Face aux réalités du marché de l’emploi, les 42 bacheliers du département de la Lopé, dans l’Ogooué-Ivindo, ont été conseillés par le ministre de la Prévoyance sociale, le 11 août à Libreville, à s’orienter vers les métiers de l’environnement.

La major des bacheliers 2018 de Lopé, recevant son cadeau de Guy Maixent Mamiaka, le 11 août à Libreville. © Gabonreview

 

Les bacheliers du département de la Lopé, dans l’Ogooué-Ivindo, ont été honorés le 10 août à Libreville. Les 42 bacheliers sont principalement issus du Lycée Daniel Kosse à Booué, chef-lieu du département, pour un score de 93,33%. Initiateur du diner de gala en l’honneur de ces bacheliers, le ministre de la Prévoyance sociale a interpellé ces derniers sur leur choix d’études supérieures.

«Le bac c’est bien mais après, on fait quoi ?», a interrogé Guy Maixent Mamiaka. Ce dernier a notamment conseillé aux bacheliers de s’orienter vers les métiers de l’environnement. «L’Ogooué-Ivindo est la principale province du Gabon en ressources forestières, l’unique province regroupant en son sein quatre parcs nationaux (Ivindo, Wagna, Minkébé et Lopé, ndlr).
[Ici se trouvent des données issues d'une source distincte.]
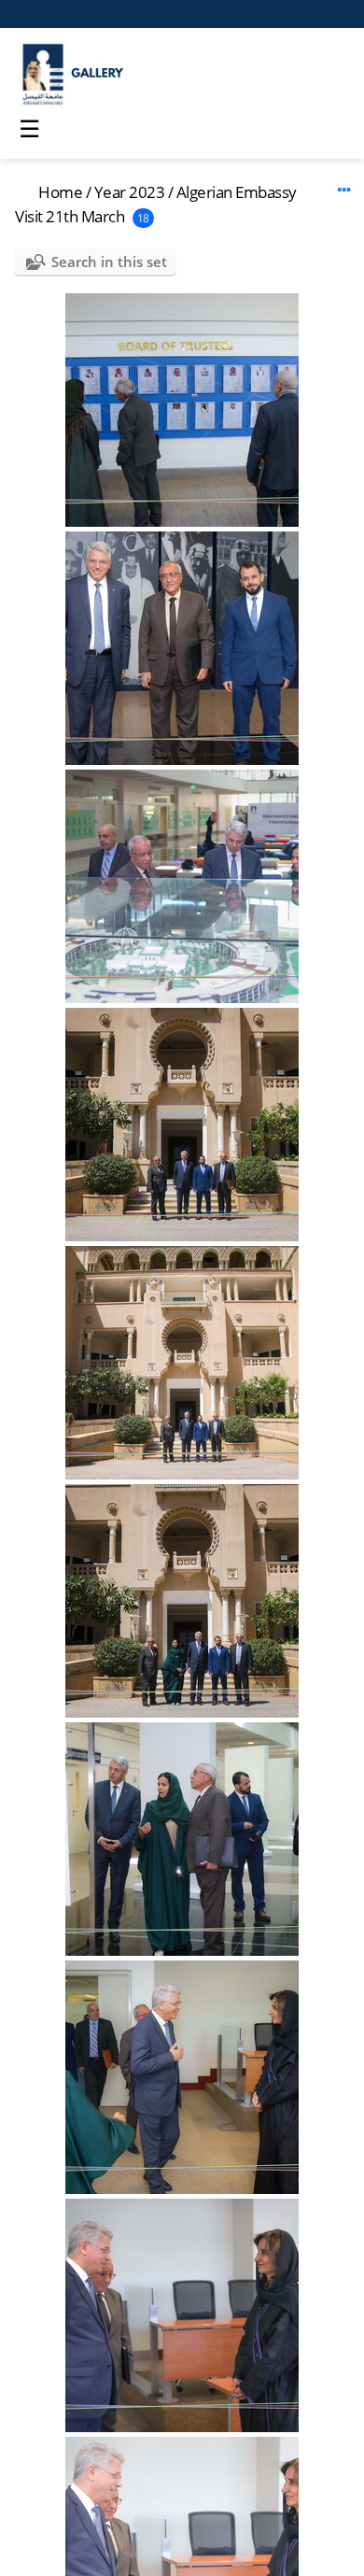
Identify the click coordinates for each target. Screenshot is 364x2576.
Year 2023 (129, 192)
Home (60, 192)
J’évoque cela pour susciter en vous des pistes de réflexion», a-t-il déclaré.

En gros, le membre du gouvernement a invité les bacheliers à se poser les questions suivantes : «Quel est mon potentiel ?», «Quelle est l’adéquation de mon potentiel avec les besoins du marché ?» et, «Comment mettre tout cela en maillage ?». Et Guy Maixent Mamiaka de rajouter une couche : «95% des images sur le tourisme au Gabon, sont prises par des touristes et professionnels de la photo en provenances d’autres pays. Cette prise d’images est un marché non négligeable».

Au-delà de ces conseils, le ministre de la prévoyance sociale n’a pas manqué de féliciter les bacheliers de son département. «Le sentiment que nous exprimons aujourd’hui est celui de la reconnaissance et de la fierté», a-t-il souligné. «Le score de 93,33% est un exploit et je vous applaudis pour cela (…) Je voudrais également remercier le proviseur du lycée pour l’encadrement apporté à ces enfants, qui nous ont donné un résultat supérieur à la moyenne nationale (61%, ndlr). Un véritable exploit, le Lycée Daniel Kosse souffrant d’un manque criard en enseignants», s’est réjoui Guy Maixent Mamiaka.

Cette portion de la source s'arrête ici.